• [EXERCISE AIM]: Below are records. Find each line in them that holds the word "agent" and copy it.

Dataset entries
######
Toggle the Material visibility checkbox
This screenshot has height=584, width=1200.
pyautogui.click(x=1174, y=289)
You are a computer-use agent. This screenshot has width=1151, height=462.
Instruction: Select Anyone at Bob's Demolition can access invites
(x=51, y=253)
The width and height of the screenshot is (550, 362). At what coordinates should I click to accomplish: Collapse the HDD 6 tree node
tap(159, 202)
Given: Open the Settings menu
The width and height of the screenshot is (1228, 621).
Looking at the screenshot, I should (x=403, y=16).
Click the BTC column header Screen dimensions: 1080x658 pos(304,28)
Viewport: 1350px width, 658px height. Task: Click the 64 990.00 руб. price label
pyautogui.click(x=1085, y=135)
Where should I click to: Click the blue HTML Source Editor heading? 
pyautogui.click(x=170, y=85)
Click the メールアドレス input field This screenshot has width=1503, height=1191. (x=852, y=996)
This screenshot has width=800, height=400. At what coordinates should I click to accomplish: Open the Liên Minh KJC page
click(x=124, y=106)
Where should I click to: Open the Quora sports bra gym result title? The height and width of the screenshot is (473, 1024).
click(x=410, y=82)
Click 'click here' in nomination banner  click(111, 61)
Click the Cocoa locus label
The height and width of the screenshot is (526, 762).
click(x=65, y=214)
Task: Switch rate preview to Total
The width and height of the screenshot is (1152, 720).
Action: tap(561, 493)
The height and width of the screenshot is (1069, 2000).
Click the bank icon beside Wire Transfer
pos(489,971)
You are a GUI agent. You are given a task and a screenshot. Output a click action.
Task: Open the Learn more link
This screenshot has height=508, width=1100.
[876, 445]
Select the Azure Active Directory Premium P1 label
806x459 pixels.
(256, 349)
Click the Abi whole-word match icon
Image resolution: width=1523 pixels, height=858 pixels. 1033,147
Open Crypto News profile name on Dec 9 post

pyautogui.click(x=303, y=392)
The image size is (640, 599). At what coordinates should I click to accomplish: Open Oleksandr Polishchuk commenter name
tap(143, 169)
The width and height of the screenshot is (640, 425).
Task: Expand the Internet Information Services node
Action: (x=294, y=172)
######
• [PROBLEM SOLUTION]:
You are a computer-use agent. This screenshot has width=1151, height=462.
You are a GUI agent. You are given a task and a screenshot. Output a click action.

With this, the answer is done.